## Activity
Here are some records; copy every line that holds the word "computer".

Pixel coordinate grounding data
###

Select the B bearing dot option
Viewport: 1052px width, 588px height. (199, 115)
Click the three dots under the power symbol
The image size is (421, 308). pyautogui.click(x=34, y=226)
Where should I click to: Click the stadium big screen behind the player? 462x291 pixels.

###

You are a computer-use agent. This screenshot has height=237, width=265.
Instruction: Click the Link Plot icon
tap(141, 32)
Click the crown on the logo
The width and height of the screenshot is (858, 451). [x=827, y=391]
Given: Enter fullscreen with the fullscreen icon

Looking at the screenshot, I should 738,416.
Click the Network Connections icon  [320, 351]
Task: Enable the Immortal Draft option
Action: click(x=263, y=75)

###

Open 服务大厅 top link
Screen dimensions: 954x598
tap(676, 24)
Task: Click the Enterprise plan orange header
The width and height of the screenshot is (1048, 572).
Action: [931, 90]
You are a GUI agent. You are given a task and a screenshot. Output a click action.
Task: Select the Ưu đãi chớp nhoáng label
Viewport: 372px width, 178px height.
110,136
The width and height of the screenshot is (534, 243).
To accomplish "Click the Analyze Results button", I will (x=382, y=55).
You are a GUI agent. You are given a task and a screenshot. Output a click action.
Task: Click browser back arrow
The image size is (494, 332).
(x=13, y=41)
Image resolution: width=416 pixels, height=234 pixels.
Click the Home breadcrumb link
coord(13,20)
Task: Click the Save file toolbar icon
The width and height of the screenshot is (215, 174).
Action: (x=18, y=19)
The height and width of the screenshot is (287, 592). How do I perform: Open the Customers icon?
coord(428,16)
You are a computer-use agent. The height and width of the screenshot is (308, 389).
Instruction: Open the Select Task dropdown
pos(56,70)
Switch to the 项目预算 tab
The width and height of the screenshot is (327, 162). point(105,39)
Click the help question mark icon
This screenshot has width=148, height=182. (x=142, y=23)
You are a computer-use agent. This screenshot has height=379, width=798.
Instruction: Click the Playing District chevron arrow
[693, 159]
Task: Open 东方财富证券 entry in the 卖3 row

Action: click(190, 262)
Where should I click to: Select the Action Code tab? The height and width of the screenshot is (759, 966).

###

## Task output
You are a computer-use agent. This screenshot has height=237, width=265.
You are a computer-use agent. The height and width of the screenshot is (308, 389).
You are a computer-use agent. This screenshot has height=379, width=798.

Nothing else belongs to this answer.